REQUIREMENT: Reproduce the part of the curve problem below that begins with the words containing "Tangent to a" and ends with "Answer: (A)".

Question

Tangent to a non-linear curve $y=f(x)$ at any point $P$ intersect $x$-axis and $y$-axis at $A$ and $B$ respectively. If normal to the curve $y=f(x)$ at $P$ intersect $y$-axis at $C$ such that $AC=BC,f(2)=3$. Then equation of curve is

• A. $xy=6$
• B. $x^2+y^2=13$
• C. $2y^2=9x$
• D. $2y=3x$

Answer 1

Answer: (A)

Equation of tangent at $P\left(x_1,y_1\right)$
$y-y_1=\frac{dy}{dx}\left(x-x_1\right)$

$\Rightarrow A\left(\left(x_1-\frac{y_1}{\left(\frac{dy}{dx}\right)}\right),0\right)$
$B\left(0,y_1-x_1\frac{dy}{dx}\right)$
Equation of normal at $P\left(x_1,y_1\right)$
$y-y_1=\frac{-1}{dy/dx}\left(x-x_1\right)$
$C\left(0,\frac{x_1}{dy/dx}+y_1\right)$
$\Theta AC=BC$
${\left(x_1-\frac{y_1}{dy/dx}\right)}^2+{\left(\frac{x_1}{dy/dx}+y_1\right)}^2={\left(y_1-\frac{dy}{dx}{x}_1-\frac{x_1}{dy/dx}-y_1\right)}^2$
$y_1=\pm x_1\frac{dy}{dx}$
$\Rightarrow \int \frac{-dy}{y}=\int \frac{dx}{x}\text{ (positive sign give linear curve) }$
$\Rightarrow -\ln y=\ln x+\ln c\Rightarrow xy=c$
$\therefore f(2)=3\Rightarrow xy=6$

STORED DATA:
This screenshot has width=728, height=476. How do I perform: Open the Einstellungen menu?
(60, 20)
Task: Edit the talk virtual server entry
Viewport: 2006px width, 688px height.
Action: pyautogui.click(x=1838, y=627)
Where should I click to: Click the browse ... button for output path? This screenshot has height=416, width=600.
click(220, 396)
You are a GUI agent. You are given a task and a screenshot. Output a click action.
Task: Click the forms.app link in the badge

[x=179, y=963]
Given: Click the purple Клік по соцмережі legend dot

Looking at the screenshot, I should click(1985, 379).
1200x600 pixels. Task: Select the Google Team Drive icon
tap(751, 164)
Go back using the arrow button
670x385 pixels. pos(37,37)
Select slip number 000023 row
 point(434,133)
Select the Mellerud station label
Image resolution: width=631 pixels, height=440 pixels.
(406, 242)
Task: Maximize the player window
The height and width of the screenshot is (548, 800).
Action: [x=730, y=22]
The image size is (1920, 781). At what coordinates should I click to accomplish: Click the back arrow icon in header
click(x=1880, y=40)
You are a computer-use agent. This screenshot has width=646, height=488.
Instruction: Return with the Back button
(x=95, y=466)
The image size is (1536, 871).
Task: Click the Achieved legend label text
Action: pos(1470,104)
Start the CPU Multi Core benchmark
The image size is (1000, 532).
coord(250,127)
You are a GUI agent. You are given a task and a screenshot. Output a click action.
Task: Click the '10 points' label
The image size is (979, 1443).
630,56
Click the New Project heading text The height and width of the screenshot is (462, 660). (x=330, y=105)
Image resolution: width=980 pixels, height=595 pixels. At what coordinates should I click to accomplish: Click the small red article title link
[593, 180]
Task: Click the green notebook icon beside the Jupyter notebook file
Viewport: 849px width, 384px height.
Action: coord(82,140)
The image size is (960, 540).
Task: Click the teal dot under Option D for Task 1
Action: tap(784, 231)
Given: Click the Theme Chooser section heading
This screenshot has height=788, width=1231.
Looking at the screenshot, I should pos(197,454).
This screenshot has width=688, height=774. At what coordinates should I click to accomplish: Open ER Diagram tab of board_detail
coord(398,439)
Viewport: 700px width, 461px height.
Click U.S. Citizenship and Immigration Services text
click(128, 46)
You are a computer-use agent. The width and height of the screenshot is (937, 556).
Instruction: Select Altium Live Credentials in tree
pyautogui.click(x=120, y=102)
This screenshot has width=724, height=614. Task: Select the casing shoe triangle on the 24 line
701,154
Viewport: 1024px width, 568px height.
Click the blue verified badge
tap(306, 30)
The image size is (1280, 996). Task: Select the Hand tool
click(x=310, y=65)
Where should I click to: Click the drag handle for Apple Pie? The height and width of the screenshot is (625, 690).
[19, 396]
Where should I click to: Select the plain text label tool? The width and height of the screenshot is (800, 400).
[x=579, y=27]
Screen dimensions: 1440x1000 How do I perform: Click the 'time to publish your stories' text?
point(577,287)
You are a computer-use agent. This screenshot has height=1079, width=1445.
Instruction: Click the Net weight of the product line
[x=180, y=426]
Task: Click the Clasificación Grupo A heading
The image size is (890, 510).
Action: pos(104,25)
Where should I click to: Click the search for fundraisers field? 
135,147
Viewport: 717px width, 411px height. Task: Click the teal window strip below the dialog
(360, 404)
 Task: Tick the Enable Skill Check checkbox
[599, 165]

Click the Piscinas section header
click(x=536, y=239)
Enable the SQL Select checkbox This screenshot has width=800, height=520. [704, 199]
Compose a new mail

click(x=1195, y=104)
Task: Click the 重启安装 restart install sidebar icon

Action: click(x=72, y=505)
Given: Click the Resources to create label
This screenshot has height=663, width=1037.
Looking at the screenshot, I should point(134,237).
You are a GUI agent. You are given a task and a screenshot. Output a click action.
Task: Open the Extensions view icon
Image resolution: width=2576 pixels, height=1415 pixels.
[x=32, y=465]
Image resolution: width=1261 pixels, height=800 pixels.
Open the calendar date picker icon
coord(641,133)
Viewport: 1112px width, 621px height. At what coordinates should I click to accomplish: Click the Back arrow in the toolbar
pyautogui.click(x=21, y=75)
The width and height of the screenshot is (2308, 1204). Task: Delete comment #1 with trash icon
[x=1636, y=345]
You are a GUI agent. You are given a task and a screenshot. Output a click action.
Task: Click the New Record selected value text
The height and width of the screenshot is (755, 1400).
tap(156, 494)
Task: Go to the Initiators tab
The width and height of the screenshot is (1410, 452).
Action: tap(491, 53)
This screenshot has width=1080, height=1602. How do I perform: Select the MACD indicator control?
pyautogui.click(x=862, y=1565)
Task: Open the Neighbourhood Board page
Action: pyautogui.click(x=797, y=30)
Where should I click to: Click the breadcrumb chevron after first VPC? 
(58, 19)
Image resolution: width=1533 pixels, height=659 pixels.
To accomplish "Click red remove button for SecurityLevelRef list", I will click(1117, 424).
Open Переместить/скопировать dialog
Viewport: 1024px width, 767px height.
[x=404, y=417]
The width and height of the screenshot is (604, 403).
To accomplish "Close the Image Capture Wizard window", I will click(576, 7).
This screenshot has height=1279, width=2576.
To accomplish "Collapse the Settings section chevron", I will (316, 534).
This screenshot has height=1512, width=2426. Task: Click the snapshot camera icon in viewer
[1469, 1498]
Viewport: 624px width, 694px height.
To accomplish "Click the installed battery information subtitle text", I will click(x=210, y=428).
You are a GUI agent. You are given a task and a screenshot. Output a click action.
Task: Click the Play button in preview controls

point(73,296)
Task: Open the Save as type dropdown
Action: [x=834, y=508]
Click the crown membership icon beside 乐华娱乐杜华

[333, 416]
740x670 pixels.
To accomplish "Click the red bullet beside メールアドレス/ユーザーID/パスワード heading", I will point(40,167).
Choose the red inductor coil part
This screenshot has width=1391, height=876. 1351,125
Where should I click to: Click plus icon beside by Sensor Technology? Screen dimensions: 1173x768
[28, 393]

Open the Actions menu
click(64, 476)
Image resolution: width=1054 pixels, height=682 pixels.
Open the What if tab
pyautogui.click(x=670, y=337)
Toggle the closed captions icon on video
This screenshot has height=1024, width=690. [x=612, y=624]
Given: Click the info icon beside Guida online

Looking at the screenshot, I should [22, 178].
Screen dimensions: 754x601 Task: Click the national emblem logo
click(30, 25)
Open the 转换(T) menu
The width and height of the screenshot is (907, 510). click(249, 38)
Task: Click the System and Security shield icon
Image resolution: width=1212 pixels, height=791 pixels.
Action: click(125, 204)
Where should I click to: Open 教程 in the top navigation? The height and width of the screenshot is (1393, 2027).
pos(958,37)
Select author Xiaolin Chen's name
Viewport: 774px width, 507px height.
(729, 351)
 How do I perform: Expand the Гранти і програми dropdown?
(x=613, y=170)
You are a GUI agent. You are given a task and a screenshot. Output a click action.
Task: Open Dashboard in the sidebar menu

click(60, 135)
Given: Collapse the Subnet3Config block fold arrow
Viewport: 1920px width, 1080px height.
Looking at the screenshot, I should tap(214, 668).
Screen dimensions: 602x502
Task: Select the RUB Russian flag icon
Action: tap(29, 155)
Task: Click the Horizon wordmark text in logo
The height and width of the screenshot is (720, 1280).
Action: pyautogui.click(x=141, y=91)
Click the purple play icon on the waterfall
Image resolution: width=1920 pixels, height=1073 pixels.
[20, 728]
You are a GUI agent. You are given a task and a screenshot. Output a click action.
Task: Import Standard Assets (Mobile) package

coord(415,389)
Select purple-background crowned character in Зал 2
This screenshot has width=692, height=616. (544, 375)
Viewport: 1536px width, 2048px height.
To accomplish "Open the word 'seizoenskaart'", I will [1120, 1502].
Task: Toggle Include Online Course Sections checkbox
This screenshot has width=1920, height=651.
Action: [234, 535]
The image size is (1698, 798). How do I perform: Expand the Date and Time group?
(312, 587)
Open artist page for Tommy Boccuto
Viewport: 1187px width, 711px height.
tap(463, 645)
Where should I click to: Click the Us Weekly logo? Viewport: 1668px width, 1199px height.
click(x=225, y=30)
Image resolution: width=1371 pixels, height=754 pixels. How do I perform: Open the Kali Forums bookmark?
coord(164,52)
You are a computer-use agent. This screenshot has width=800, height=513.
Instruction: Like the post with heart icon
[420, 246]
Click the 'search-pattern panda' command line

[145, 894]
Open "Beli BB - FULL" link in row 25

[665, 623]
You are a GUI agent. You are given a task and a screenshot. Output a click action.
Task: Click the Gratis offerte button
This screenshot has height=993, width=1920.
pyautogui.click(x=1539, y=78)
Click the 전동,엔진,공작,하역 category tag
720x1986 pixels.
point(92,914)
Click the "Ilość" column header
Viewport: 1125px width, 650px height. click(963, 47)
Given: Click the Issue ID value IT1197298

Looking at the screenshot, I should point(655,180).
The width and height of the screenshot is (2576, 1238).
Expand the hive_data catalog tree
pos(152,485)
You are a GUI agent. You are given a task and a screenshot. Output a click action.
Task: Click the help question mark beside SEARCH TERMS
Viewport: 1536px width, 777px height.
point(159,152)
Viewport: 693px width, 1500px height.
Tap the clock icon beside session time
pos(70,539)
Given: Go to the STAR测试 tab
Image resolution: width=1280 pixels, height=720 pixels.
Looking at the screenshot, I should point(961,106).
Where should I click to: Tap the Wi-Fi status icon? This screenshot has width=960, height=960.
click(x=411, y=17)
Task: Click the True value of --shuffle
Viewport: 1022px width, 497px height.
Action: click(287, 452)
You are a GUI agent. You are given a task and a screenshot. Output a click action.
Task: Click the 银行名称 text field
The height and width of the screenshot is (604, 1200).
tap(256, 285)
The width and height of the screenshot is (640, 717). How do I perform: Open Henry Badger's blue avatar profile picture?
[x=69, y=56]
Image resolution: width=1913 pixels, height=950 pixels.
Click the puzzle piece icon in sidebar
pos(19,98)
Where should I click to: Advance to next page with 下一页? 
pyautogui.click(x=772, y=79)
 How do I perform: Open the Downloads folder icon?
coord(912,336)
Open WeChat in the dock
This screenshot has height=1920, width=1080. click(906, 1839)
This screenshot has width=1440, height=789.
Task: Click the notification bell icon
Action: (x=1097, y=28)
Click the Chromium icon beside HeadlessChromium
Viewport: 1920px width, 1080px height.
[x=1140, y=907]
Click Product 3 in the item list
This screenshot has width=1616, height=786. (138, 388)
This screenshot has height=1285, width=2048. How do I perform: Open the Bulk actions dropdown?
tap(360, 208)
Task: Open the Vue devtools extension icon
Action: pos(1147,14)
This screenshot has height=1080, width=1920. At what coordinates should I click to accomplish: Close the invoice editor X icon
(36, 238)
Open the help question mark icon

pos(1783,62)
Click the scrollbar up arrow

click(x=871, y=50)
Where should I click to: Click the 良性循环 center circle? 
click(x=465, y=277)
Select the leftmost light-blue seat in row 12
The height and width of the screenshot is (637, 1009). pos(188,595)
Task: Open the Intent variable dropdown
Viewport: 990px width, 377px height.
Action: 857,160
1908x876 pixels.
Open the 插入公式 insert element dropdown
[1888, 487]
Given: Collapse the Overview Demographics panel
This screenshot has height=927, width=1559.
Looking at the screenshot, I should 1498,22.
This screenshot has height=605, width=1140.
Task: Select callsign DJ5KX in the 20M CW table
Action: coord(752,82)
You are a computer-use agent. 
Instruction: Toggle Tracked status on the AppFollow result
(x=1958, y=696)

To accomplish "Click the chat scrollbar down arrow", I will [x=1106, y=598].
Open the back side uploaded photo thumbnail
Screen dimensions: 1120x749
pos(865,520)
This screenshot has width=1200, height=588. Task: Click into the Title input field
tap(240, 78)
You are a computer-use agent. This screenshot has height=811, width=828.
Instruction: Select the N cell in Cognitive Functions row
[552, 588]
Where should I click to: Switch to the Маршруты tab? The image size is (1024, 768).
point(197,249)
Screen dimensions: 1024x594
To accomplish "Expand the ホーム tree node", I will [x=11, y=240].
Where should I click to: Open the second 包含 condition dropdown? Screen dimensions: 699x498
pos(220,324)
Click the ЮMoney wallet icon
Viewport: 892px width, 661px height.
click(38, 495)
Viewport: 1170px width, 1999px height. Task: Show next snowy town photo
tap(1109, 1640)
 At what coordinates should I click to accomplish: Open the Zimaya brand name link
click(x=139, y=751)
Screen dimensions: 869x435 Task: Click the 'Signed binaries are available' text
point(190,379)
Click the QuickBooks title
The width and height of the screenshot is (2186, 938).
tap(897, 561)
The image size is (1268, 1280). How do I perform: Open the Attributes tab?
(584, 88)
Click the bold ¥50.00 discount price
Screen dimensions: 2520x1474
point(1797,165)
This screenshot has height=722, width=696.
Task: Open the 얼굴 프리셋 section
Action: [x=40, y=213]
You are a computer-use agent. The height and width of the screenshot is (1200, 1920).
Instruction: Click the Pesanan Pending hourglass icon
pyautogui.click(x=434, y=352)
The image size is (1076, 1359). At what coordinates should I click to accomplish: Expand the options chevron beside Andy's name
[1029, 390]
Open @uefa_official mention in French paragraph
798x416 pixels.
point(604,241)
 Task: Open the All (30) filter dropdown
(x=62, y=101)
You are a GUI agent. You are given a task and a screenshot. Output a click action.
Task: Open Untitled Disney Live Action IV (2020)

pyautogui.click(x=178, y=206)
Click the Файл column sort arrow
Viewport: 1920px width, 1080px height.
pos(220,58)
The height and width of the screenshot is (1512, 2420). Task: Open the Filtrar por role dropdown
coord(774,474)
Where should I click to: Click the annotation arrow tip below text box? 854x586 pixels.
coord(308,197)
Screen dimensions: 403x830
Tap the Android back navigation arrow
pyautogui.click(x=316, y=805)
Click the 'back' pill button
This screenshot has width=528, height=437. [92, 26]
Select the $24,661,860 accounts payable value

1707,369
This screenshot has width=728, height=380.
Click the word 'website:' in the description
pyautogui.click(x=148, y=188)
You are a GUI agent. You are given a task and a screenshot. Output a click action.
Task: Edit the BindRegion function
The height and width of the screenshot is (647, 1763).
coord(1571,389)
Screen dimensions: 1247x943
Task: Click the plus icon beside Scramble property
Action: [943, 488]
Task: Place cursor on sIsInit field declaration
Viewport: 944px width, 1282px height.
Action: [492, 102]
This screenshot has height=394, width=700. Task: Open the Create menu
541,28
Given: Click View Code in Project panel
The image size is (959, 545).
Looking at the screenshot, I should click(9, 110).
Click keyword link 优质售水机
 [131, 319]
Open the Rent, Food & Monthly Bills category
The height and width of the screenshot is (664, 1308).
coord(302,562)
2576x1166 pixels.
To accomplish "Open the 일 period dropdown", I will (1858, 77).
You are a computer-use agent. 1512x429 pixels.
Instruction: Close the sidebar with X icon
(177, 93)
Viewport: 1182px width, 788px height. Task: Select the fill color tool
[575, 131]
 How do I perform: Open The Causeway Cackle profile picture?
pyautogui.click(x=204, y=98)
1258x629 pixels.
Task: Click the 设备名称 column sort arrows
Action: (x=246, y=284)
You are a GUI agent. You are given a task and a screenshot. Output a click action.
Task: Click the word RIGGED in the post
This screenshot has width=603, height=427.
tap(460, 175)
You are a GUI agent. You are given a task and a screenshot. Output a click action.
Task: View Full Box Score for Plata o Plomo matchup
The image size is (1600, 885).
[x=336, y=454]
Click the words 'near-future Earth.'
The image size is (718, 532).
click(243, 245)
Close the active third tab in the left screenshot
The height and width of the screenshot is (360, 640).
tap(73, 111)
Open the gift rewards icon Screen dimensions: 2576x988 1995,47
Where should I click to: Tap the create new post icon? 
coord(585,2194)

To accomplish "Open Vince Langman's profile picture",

COMPLETED TASK:
Tangent to a non-linear curve $y=f(x)$ at any point $P$ intersect $x$-axis and $y$-axis at $A$ and $B$ respectively. If normal to the curve $y=f(x)$ at $P$ intersect $y$-axis at $C$ such that $AC=BC,f(2)=3$. Then equation of curve is

• A. $xy=6$
• B. $x^2+y^2=13$
• C. $2y^2=9x$
• D. $2y=3x$

Answer 1

Answer: (A)